Segment Start: SUPPLIED DATA

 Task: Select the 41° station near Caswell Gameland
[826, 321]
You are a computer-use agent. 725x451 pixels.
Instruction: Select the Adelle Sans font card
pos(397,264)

Segment End: SUPPLIED DATA

PROMPT » Once you have read the records above, set every one of them down again exactly.

ANSWER BOX »
 Task: Select the 41° station near Caswell Gameland
[826, 321]
You are a computer-use agent. 725x451 pixels.
Instruction: Select the Adelle Sans font card
pos(397,264)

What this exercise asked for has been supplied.